Stored data entries:
+ + +
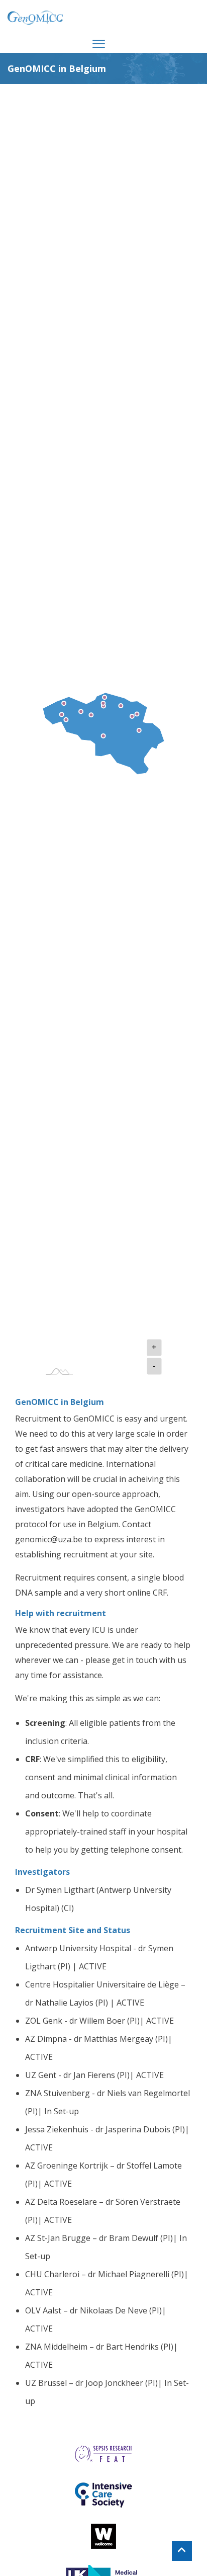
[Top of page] (182, 2551)
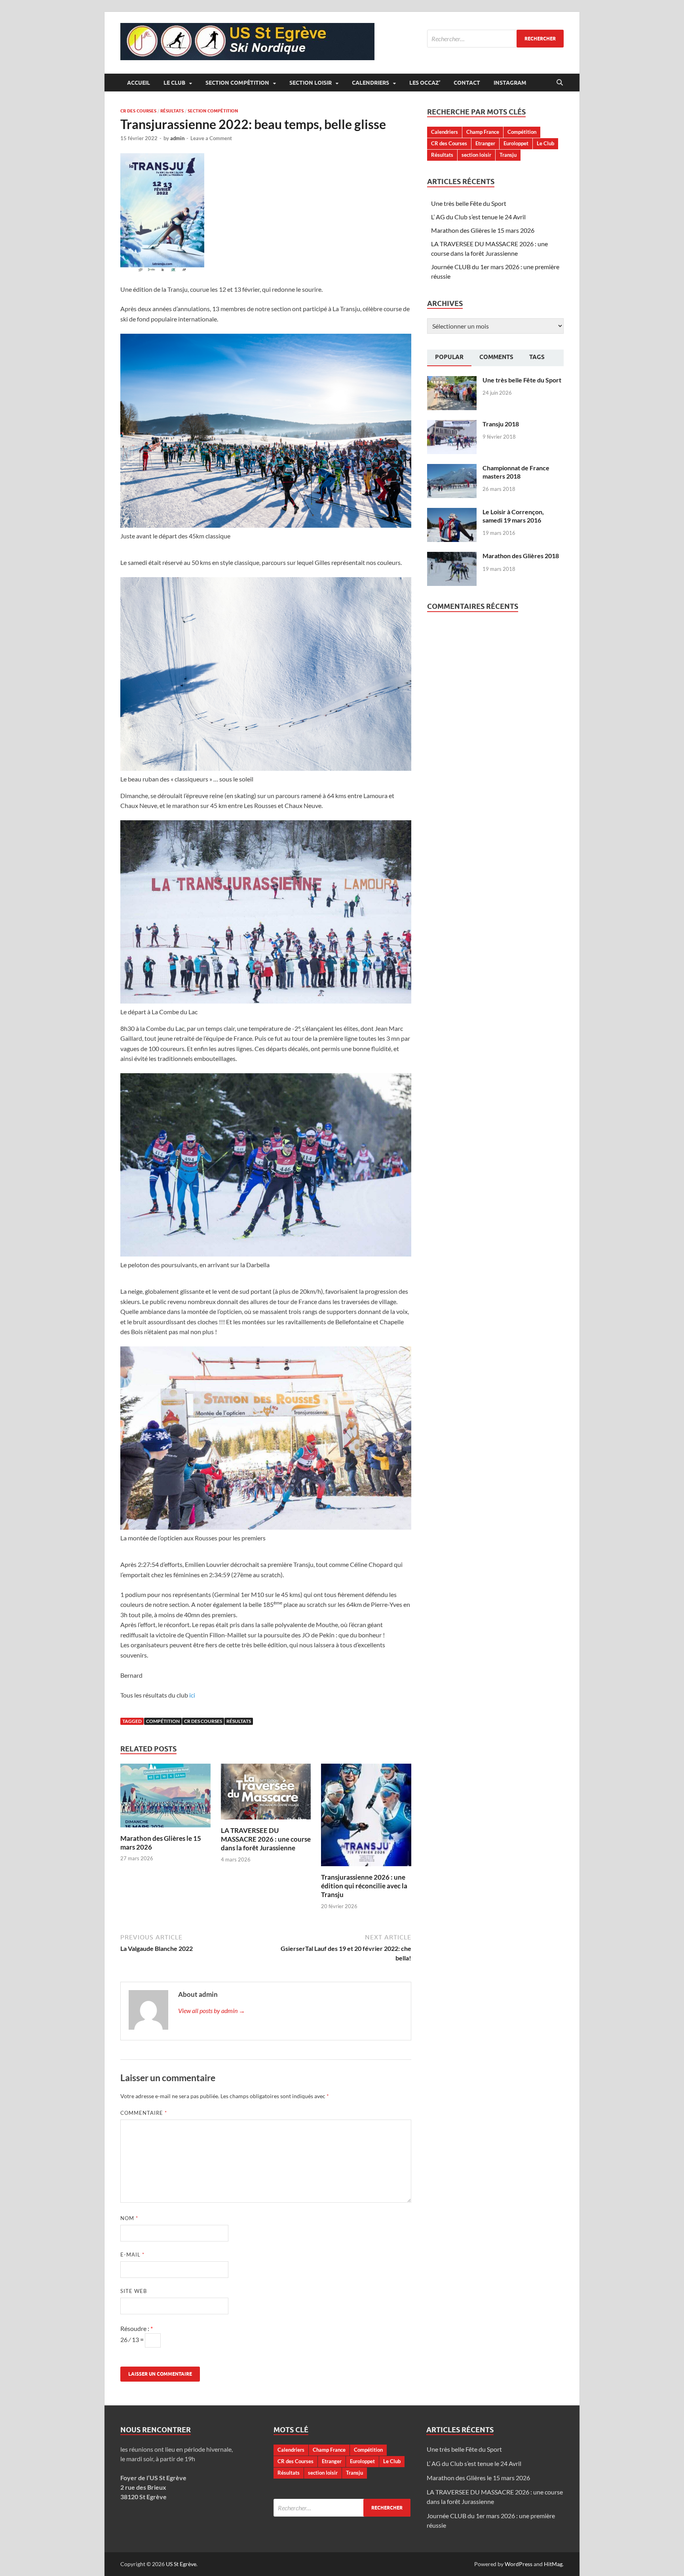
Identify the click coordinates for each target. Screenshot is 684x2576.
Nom (129, 2218)
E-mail (132, 2254)
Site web (133, 2291)
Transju (508, 155)
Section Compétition (237, 83)
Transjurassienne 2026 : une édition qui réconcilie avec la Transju (364, 1886)
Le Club (174, 83)
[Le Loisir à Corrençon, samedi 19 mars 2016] (452, 512)
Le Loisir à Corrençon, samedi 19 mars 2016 (513, 516)
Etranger (485, 143)
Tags (537, 357)
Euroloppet (516, 143)
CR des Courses (138, 111)
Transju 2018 (501, 424)
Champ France (482, 132)
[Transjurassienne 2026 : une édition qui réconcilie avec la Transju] (366, 1817)
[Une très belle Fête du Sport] (452, 380)
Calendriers (370, 83)
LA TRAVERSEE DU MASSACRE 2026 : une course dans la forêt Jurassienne (266, 1839)
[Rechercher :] (495, 39)
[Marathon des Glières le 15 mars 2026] (165, 1798)
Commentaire (143, 2113)
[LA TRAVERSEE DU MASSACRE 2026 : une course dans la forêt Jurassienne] (266, 1794)
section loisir (476, 155)
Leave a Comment (211, 138)
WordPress (518, 2564)
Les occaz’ (424, 83)
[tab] (449, 358)
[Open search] (560, 83)
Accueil (138, 83)
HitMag (553, 2564)
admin (177, 138)
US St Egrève (181, 2564)
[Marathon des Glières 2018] (452, 556)
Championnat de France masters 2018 (516, 472)
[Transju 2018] (452, 424)
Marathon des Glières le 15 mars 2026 (482, 230)
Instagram (510, 83)
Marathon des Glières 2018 (521, 555)
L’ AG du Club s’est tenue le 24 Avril (478, 217)
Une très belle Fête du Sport (468, 203)
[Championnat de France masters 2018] (452, 468)
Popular (449, 357)
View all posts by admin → (211, 2010)
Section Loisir (310, 83)
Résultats (172, 111)
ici (192, 1695)
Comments (496, 357)
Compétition (163, 1721)
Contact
+ + +
Reproduce exactly the section above that begins at the line containing "section loisir (476, 155)" and ends at the line containing "L’ AG du Club", leaving out all other lines.

section loisir (476, 155)
Leave a Comment (211, 138)
WordPress (518, 2564)
Les occaz’ (424, 83)
[tab] (449, 358)
[Open search] (560, 83)
Accueil (138, 83)
HitMag (553, 2564)
admin (177, 138)
US St Egrève (181, 2564)
[Marathon des Glières 2018] (452, 556)
Championnat de France masters 2018 (516, 472)
[Transju 2018] (452, 424)
Marathon des Glières le 15 mars 2026 (482, 230)
Instagram (510, 83)
Marathon des Glières 2018 (521, 555)
L’ AG du Club s’est tenue le 24 Avril (478, 217)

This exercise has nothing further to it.